España tiene un Gobierno mediocre, a cuyo frente se encuentra un presidente con muy poca cultura política, ninguna experiencia, y la cabeza llena de pájaros. No pretende solucionar los actuales problemas de España, no intenta mejorar este país, lo que quiere es cambiarlo de arriba abajo. Pretende realizar una mutación sustancial de sus convicciones morales, de sus ideas educativas, de sus costumbres familiares o religiosas, y muy especialmente de su configuración territorial. Se siente llamado a esta prodigiosa misión. Pero tiene menguadas habilidades para realizar semejante programa, de todo lo cual resulta un embrollo en el que todos nos vemos implicados. Y llega un momento en el que el tinglado, como al aprendiz de brujo, le explota en las manos, con consecuencias letales para los que pasaban por allí y con perjuicios para todos. La Química recreativa hay que dejarla para los regalos de los Reyes Magos. Decía Eugenio d’Ors que los experimentos convenía hacerlos con gaseosa. Nunca procede experimentar con las esperanzas y los temores de todo un pueblo.

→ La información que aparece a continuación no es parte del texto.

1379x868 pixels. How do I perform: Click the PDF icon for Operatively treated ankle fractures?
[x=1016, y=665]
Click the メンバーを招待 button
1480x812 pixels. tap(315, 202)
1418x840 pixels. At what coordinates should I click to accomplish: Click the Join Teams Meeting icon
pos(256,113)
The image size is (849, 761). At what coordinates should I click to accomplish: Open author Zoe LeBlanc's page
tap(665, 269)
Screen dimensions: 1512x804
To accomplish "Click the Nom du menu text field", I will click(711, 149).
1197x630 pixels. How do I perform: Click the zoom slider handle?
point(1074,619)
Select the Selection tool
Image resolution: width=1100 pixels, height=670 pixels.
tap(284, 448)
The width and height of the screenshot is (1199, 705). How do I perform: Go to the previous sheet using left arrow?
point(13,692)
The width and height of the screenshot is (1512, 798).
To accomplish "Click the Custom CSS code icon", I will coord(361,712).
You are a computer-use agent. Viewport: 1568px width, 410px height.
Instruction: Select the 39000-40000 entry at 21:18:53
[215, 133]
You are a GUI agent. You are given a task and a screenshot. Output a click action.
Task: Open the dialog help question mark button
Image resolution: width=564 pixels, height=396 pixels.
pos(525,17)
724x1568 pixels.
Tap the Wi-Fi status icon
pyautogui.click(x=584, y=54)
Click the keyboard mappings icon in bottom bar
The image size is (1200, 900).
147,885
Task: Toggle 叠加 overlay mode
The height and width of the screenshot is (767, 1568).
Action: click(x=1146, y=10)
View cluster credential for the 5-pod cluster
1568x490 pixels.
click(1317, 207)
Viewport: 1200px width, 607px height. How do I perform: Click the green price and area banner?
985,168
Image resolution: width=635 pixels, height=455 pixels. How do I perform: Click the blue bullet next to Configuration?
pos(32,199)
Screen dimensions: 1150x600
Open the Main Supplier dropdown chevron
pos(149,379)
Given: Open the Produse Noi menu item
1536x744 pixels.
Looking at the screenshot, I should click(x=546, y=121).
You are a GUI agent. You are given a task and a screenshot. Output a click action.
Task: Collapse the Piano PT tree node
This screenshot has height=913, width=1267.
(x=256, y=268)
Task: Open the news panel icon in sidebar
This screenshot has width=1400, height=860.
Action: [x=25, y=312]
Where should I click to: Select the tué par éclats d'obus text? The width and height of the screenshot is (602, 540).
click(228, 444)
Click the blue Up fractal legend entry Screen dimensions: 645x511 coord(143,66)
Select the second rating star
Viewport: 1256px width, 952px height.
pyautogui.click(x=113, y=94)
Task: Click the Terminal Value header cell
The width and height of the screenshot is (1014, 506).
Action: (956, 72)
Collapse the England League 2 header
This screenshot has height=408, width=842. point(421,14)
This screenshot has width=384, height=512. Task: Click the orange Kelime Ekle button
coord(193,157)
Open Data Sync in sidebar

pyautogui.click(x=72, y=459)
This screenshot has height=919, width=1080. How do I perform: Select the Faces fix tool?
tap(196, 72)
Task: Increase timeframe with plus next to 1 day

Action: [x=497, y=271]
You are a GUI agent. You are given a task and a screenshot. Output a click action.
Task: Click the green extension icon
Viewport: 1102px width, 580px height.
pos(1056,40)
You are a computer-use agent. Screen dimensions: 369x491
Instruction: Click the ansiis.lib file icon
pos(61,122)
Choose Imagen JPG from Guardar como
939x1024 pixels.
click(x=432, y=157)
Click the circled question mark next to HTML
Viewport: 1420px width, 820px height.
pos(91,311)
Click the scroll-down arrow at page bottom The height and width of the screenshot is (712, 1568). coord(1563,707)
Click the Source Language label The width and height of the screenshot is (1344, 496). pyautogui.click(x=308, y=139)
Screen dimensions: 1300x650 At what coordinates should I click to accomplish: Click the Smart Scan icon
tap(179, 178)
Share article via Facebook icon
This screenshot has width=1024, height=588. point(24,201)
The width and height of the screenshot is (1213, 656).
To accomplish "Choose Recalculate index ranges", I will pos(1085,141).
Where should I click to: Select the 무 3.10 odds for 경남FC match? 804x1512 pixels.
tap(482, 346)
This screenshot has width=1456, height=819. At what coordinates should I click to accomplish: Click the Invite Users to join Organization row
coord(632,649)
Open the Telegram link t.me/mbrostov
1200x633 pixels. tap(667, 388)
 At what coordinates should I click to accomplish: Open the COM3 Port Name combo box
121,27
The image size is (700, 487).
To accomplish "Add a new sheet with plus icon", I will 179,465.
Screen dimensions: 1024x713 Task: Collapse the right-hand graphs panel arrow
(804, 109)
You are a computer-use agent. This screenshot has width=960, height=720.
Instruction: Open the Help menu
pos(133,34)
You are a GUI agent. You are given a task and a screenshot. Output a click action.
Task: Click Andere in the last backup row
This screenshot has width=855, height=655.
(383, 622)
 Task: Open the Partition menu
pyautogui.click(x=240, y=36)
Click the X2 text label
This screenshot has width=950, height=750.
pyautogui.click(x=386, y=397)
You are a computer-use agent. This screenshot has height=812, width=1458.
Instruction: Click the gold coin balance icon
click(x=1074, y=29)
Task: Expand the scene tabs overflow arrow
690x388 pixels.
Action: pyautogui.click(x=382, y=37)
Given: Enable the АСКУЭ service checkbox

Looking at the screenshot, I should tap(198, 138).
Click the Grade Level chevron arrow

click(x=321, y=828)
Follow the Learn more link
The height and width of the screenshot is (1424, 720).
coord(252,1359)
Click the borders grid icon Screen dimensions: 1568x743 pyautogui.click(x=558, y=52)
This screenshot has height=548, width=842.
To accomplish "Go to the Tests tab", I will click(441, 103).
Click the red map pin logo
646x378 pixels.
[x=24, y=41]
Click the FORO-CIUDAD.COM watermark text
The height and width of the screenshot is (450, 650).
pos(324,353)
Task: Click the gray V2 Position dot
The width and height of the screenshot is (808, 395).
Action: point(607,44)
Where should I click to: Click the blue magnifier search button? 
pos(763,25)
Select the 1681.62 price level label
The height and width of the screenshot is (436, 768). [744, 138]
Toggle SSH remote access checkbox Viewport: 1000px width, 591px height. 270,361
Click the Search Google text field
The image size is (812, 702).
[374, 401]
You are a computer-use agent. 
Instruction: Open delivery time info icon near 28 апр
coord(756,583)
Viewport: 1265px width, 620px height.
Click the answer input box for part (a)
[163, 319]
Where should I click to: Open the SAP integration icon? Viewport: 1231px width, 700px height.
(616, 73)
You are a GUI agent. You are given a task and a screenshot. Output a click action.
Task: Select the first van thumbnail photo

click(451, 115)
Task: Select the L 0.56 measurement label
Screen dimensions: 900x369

Y esto es lo que, por desgracia, nos viene sucediendo desde hace un par de años, cada vez de manera más patente. Y eso que los resultados a largo plazo de algunos de los ensayos gubernamentales se verán plasmados en la realidad cuando ya no estén a cargo del país los que ahora detentan el poder político. La realidad es, a la postre, invulnerable. Cuando se la intenta hacer violencia, se acaban pagando las consecuencias. Lo peor es que, muchas veces, no la paga el que la hace, sino más bien el que la sufre.

¿Se puede prolongar por mucho tiempo una situación así? En democracia, la respuesta a interrogantes de este tipo sólo la tiene la sociedad. La cultura de la queja no conduce a ninguna parte. Son las libres decisiones electorales de los ciudadanos las que deben poner a cada uno en su sitio. Cuando algunos han demostrado que no están maduros para gobernar, lo que procede es empujarles suavemente hacia la oposición, donde podrán elucubrar acerca de sus utópicos proyectos sin riesgo —incluso físico— para la ciudadanía. El temple de los líderes se prueba en los momentos de crisis. Si se recorre el calendario reciente, se observará que este Gobierno no ha reaccionado adecuadamente ante ninguno de los eventos graves que nos han acontecido. Todo lo cual se sintetiza en la actitud adoptada por Zapatero a las pocas horas del terrible atentado. No sabía, no contestaba, no estaba en condiciones de proponer ni de decidir. Dicho sea con todo respeto.